Même si je prends tout mon temps, ayant tellement de j-dramas plus ou moins anciens me tendant les bras, j’essaye de regarder assez régulièrement ceux dont il est question dans la catégorie Bientôt sur mon écran ; autrement dit, je ne laisse pas tomber les nouveautés des dernières saisons. Après avoir parlé de son générique il y a… pfiou, trop longtemps, place à la série télévisée à proprement parler. Discutons donc de policiers avec Tôkyô DOGS si vous le voulez bien.

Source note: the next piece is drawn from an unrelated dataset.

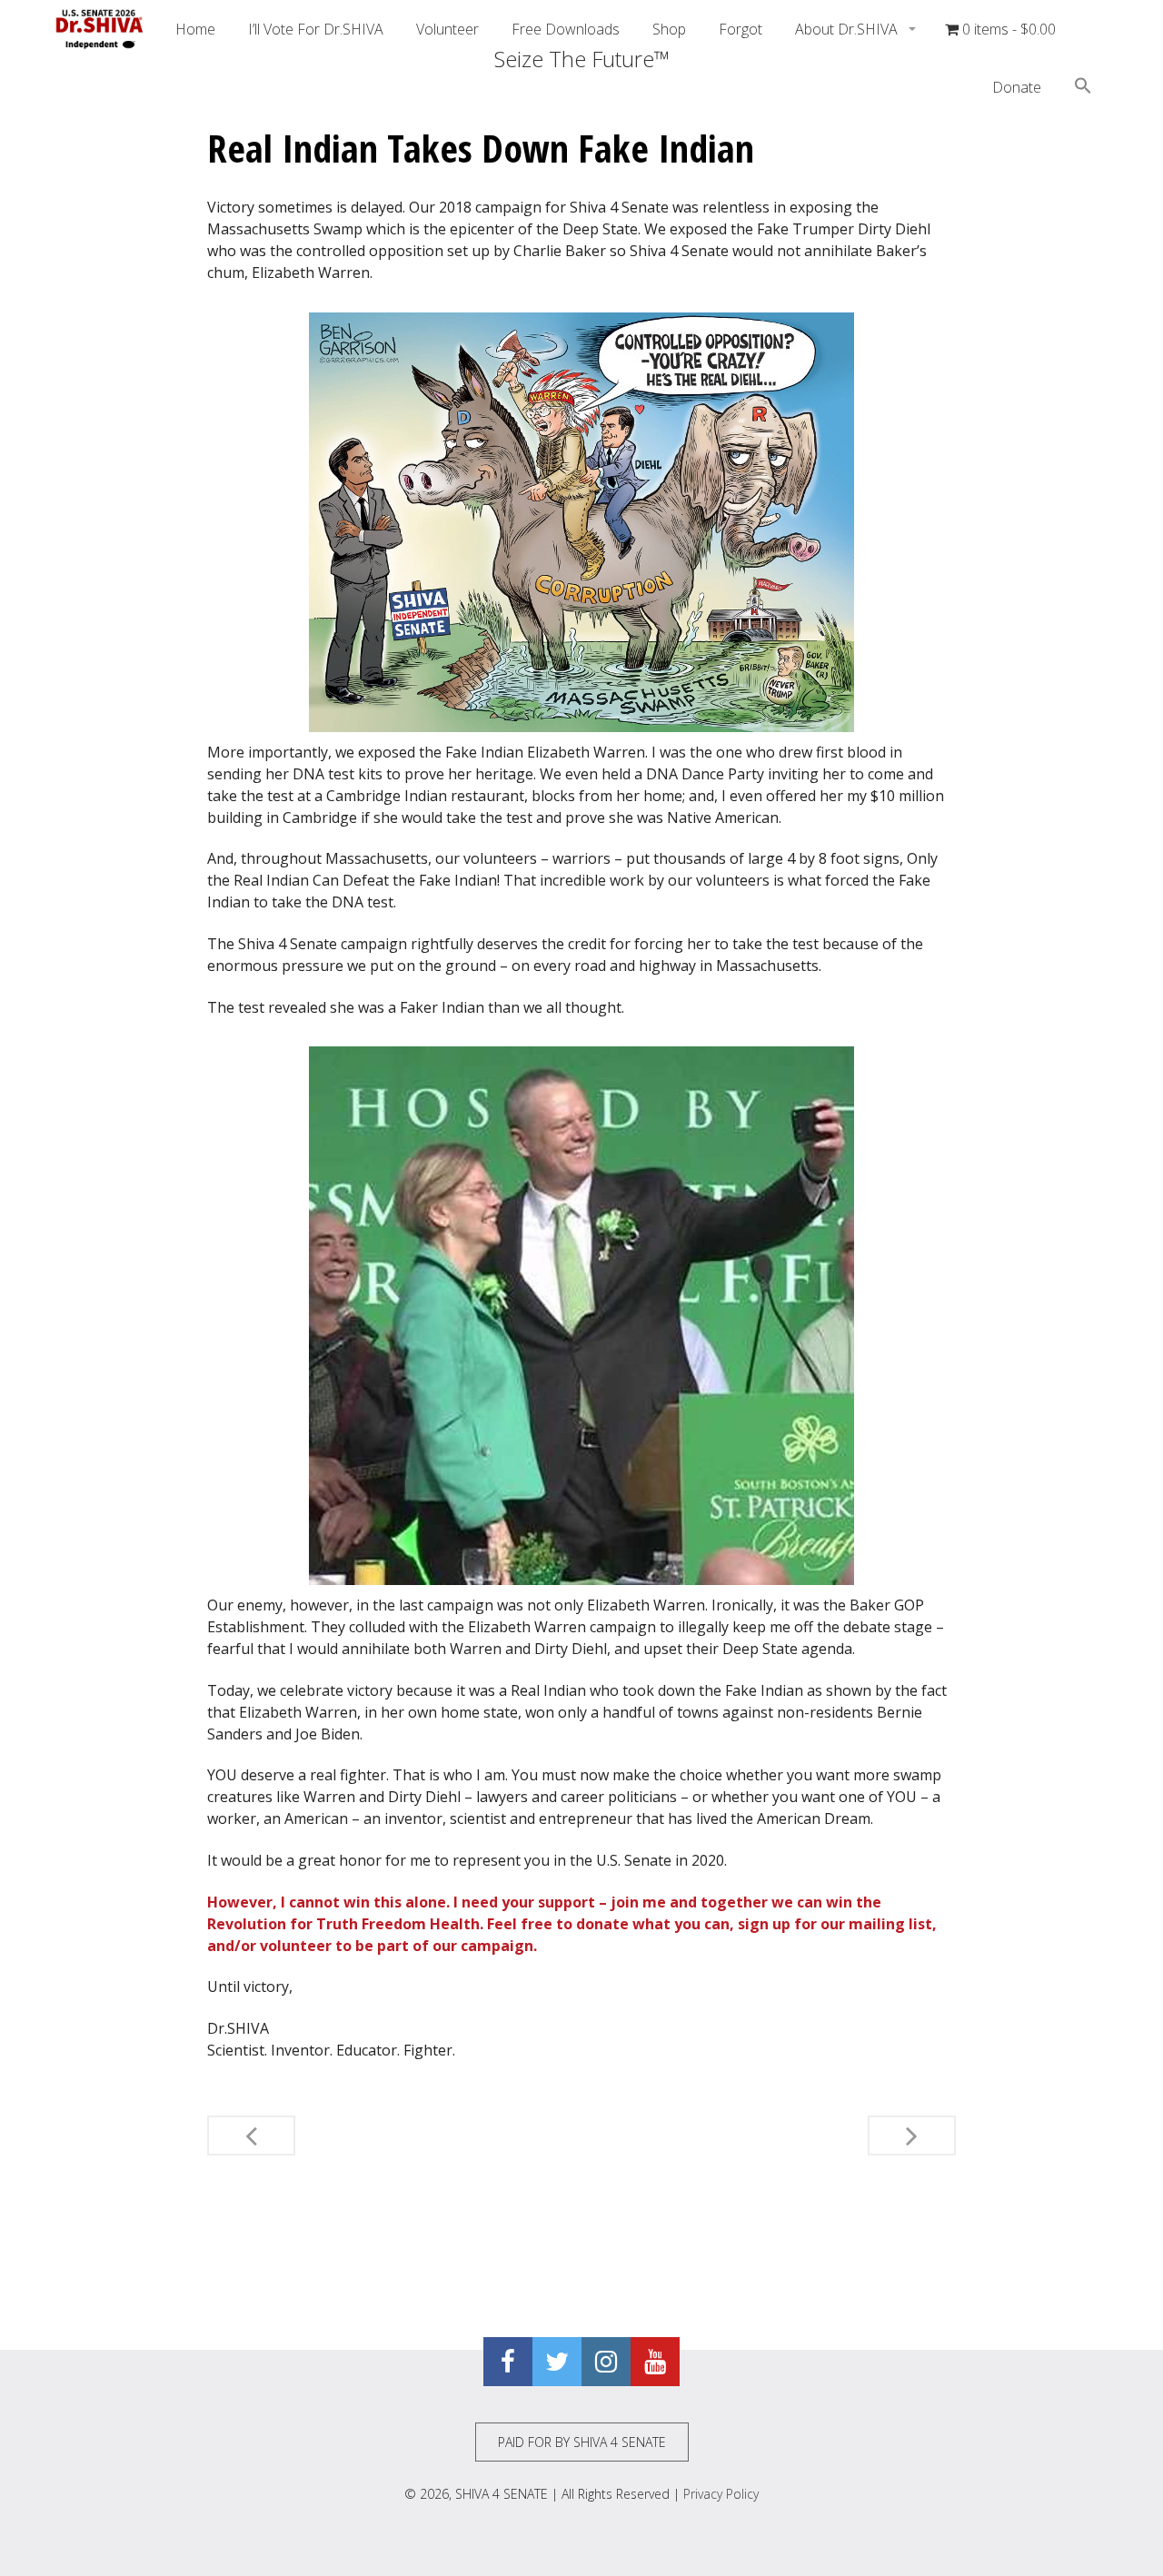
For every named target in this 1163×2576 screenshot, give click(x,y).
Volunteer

Diffusée entre octobre et décembre 2009 sur Fuji TV, elle est composée de dix épisodes. Le premier d’entre eux dure une heure, le dernier soixante-cinq minutes et tous les autres quarante-six minutes. Puisqu’elle est passée dans le créneau de la chaîne du lundi à 21h, il s’agit d’un getsuku, celui de la saison passée n’étant autre que Buzzer Beat. D’ailleurs, c’est la première fois qu’un getsuku met à l’honneur le monde de la police. Aucun spoiler.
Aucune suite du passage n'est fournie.